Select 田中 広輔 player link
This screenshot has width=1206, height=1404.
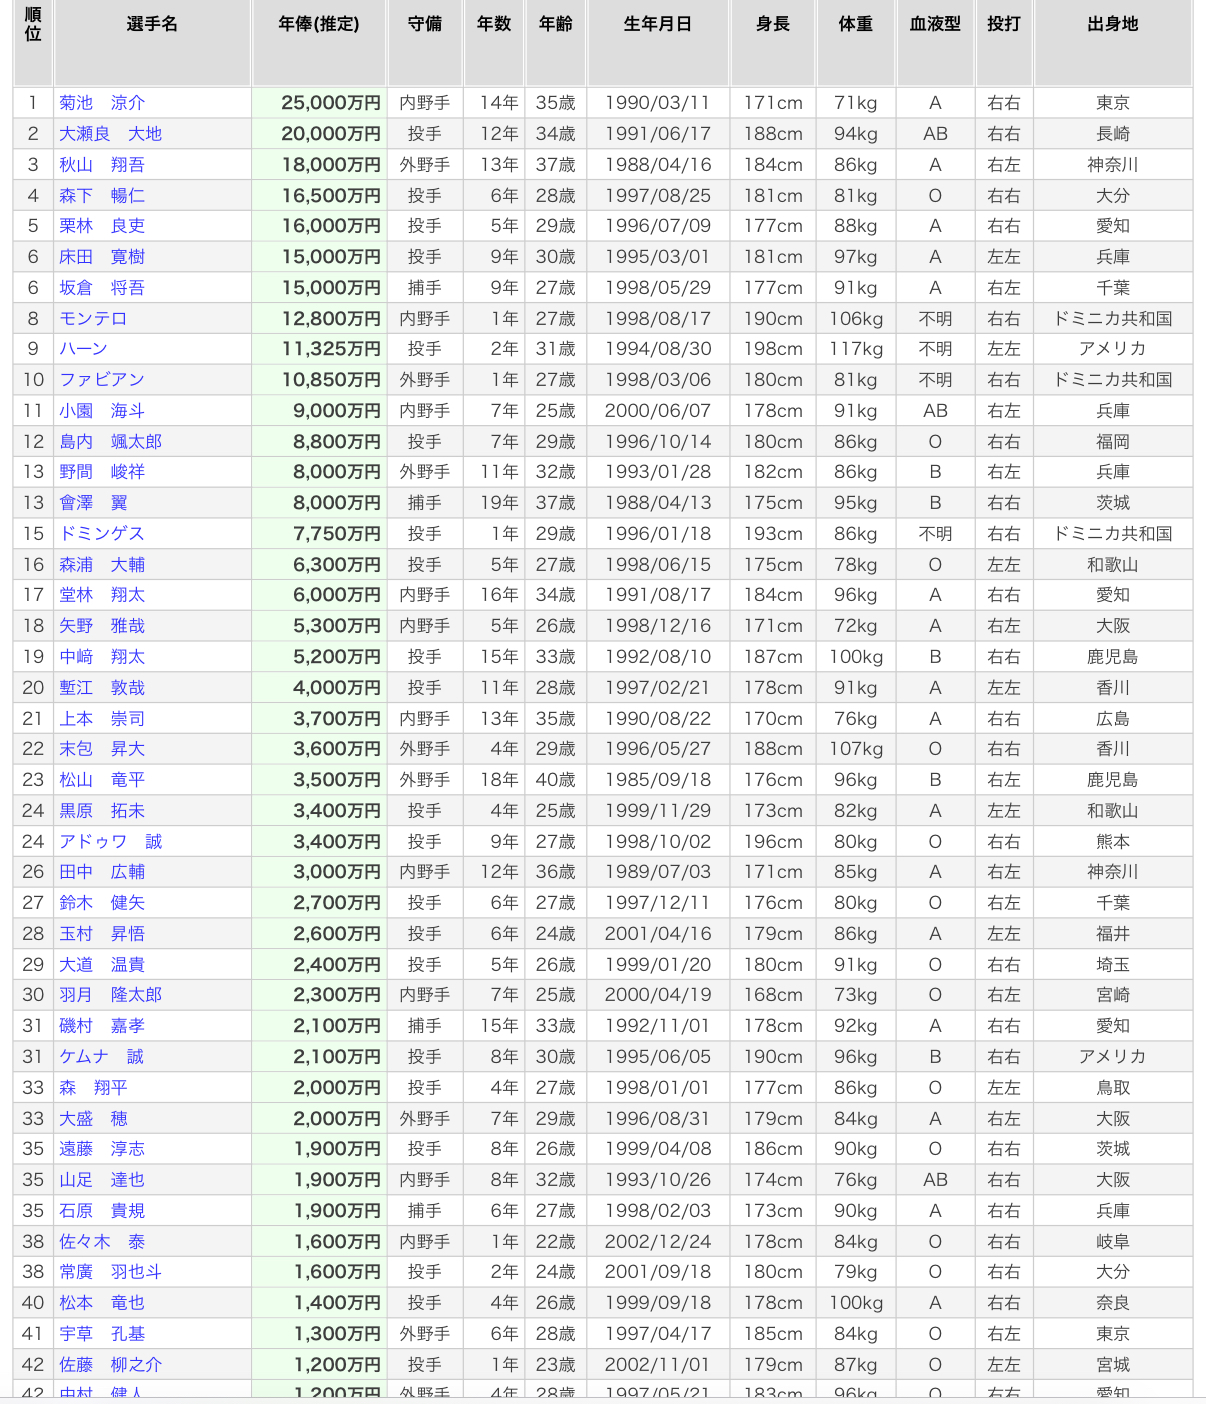coord(102,872)
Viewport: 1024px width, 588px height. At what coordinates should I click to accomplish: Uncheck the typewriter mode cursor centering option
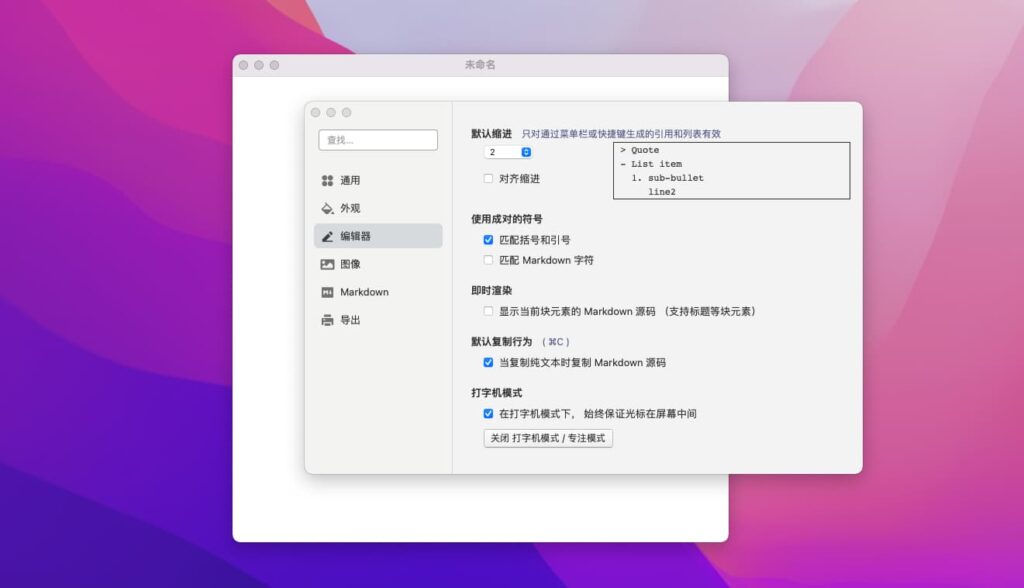click(488, 414)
::::::::
• _TRY IT_
Could you retype every line above exactly as it appears, skipping the pictures?

• _SOLUTION FOR THIS EXERCISE_
Select 田中 広輔 player link
This screenshot has width=1206, height=1404.
coord(102,872)
Viewport: 1024px width, 588px height. At what coordinates should I click to accomplish: Uncheck the typewriter mode cursor centering option
click(488, 414)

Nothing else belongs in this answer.